Most efficient way to find neighbors in list

Question

I have a list of length 2016, but only 242 contain data, the rest is set to None. My aim is to interpolate between the values to fill all gaps with a simple form of IDW (inverse distance weighting). So the task of my script is:

• Iterate over all items of myList
• If the myList contains a value (that is not None), just copy it
• If you find a "None" in myList, get position/value of the left and right neighbor by calculating the distance to all items in myList
• Calculate an interpolated value for the gap from both neighbors (the farer they are away, the less weight they shall get)

Assume we have a smaller list of only 14 items (5 valid ones):

myList = [26, None, None, None, 31, None, None, 58, None, 42, None, None, None, 79]
resultList = [None] * len(myList)

for i in range(len(myList):
    if not myList[i] is None:
        resultList[i] = myList[i]
    else:
        distance = [i - j for j in range(len(myList)) if not myList[j] is None]
        neighbors = min([n for n in dist if n>0]), max([n for n in dist if n<0])
        # rest of the interpolation (not important for my question):
        neighbors_c = [(1/float(n))**2 for n in neighbors]
        c_sum = sum(neighbors_c)
        neighbors_c = [n/c_sum for n in neighbors_c]
        resultList = myList[i-neighbors[0]]*neighbors_c[0] + myList[i-neighbors[1]]*neighbors_c[1]

I am doing that for many many data sets. I found out that this method takes about 0.59sec per data set. What bothers me is the fact that my list is all sorted, but I will only need 2 values from it. So 99% of the distances are calculated for nothing. That led me to attempt two: stop the iteration after i-j becomes negative, because then obviously it ran into the closest values:

So instead of the list comprehension:

distance = [i - j for j in range(len(myList)) if not myList[j] is None]

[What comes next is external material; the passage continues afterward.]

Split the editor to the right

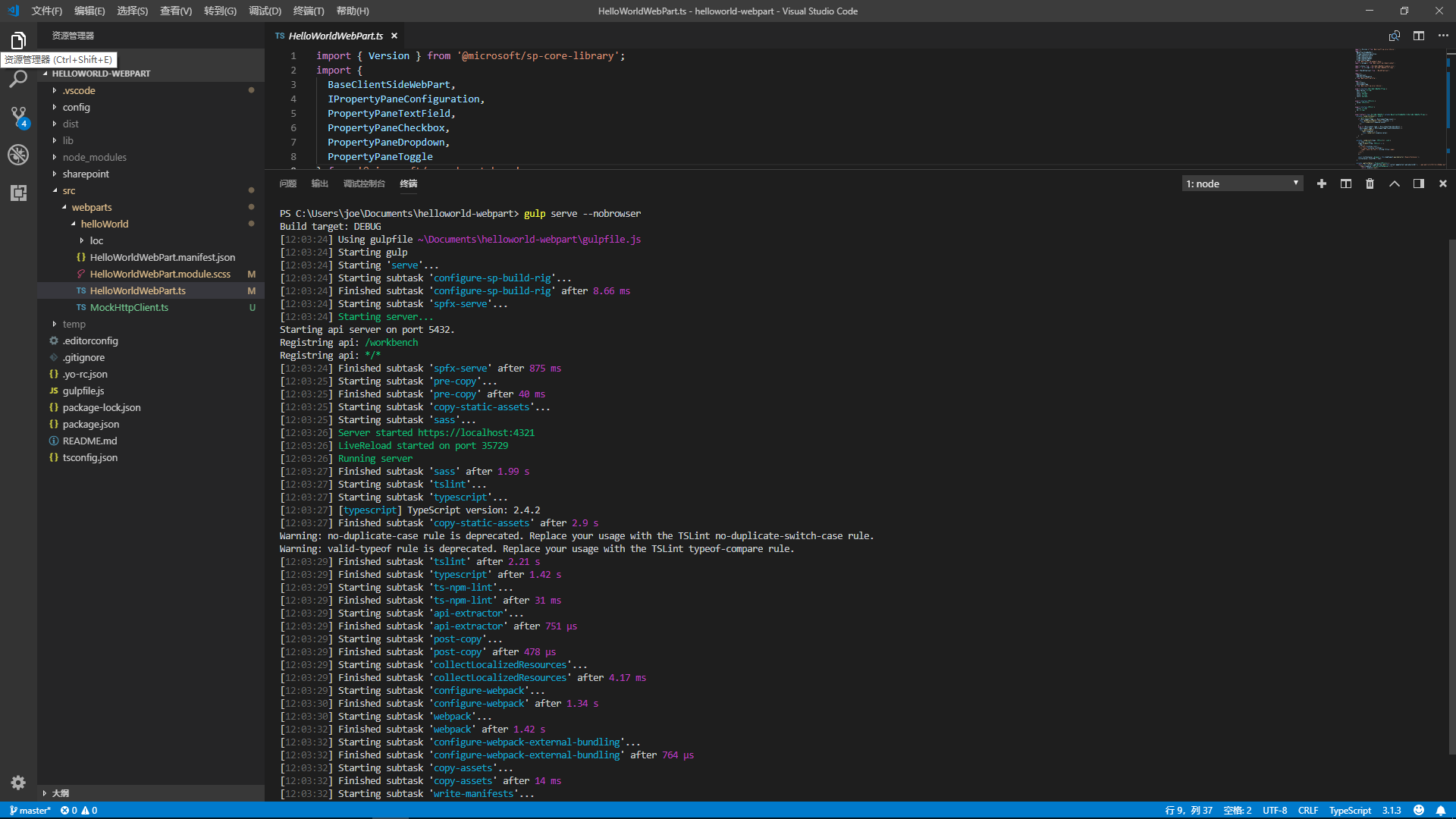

I do a proper for-loop which I quit after distances pass zero and thus become larger again:

dist = []
for j in range(len(myList)):
    if not myList[j] is None:
        dist.append(i-j)
        if i-j < 0: break

With this method I was able to get down to 0.38sec per data set. When iterating over all items in myList, this second method is quick at the beginning (item is hit after 2nd, 3rd, 4th, ... loop and quit immediately), but there is no improvement for the last items, since iteration always starts at j=0.

I wonder if you can think of any quicker way to find the two neighbors of a specific number in a data set, without having to check ALL distances and only taking the largest negative and smalles positive one.

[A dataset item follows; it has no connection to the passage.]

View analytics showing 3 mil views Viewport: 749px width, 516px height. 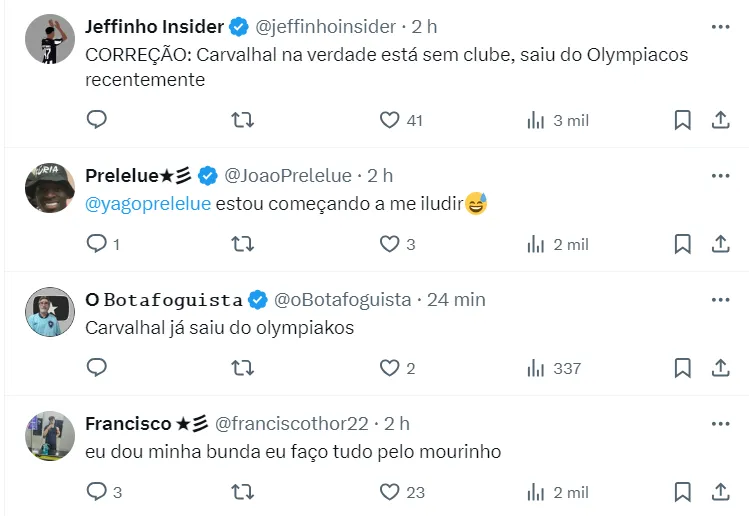click(x=557, y=120)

Also, I'm quite new to python, so please let me know if you find other un-pythonic expressions in my script. Thank you guys very much!

Answer 1

UPDATE: Here's how to do it with numpy interp:

import numpy as np

myList = [26, None, None, None, 31, None, None, 58, None, 42, None, None, None, 79]

values = [(i, val) for i, val in enumerate(myList) if val is not None]

xp, fp = zip(*values)

print(xp) # (0, 4, 7, 9, 13)
print(fp) # (26, 31, 58, 42, 79)

result = np.interp(np.arange(len(myList)), xp, fp)
print(result) # [ 26.    27.25  28.5   29.75  31.    40.    49.    58.    50.    42.    51.25  60.5   69.75  79.  ]

Original Post:

As others have already suggested, your be best off with using some interpolation already implemented in numpy or pandas.

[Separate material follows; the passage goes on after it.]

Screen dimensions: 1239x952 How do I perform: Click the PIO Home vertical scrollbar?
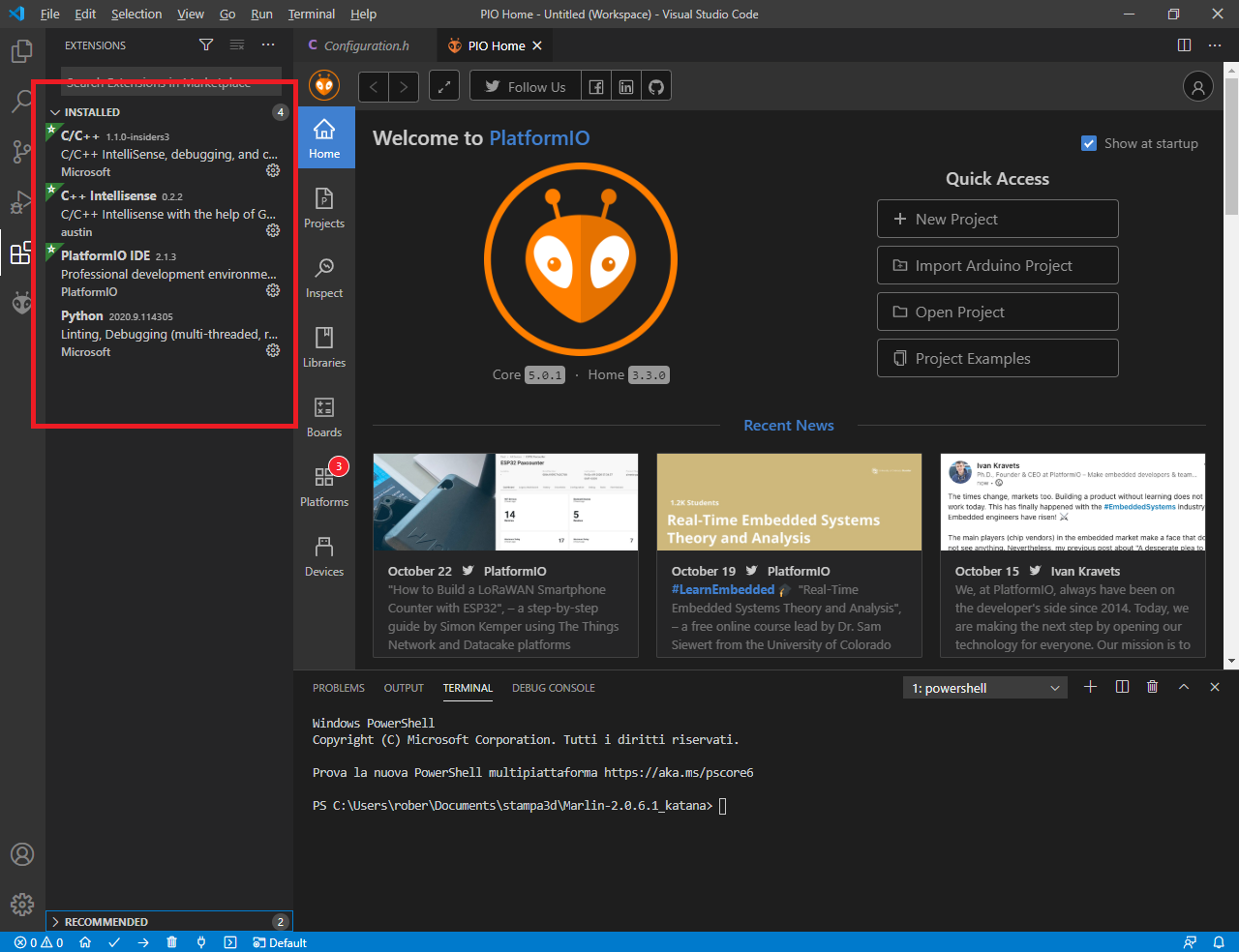tap(1231, 145)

However for completeness here's a a quick solution I came up with:

myList = [26, None, None, None, 31, None, None, 58, None, 42, None, None, None, 79]

resultList = []

# first lets split the list into sublists that group the numbers
# and the Nones into groups
for i, item in enumerate(myList):
    if i == 0:
        resultList.append([item])
    else:
        if type(resultList[-1][-1]) == type(item):
            resultList[-1].append(item)
        else:
            resultList.append([item])

print(resultList) # [[26], [None, None, None], [31], [None, None], [58], [None], [42], [None, None, None], [79]]

# now lets interpolate the sublists that contain Nones
for i, item in enumerate(resultList):
    if item[0] is not None:
        continue

    # this is a bit problematic, what do we do if we have a None at the beginning or at the end?
    if i == 0 or i + 1 == len(resultList):
        continue

    prev_item = resultList[i - 1][-1]
    next_item = resultList[i + 1][0]

    difference = next_item - prev_item
    item_length = len(item) + 1

    for j, none_item in enumerate(item):
        item[j] = prev_item + float(j + 1) / item_length * difference

# flatten the list back
resultList = [item for sublist in resultList for item in sublist]

print(resultList) # [26, 27.25, 28.5, 29.75, 31, 40.0, 49.0, 58, 50.0, 42, 51.25, 60.5, 69.75, 79]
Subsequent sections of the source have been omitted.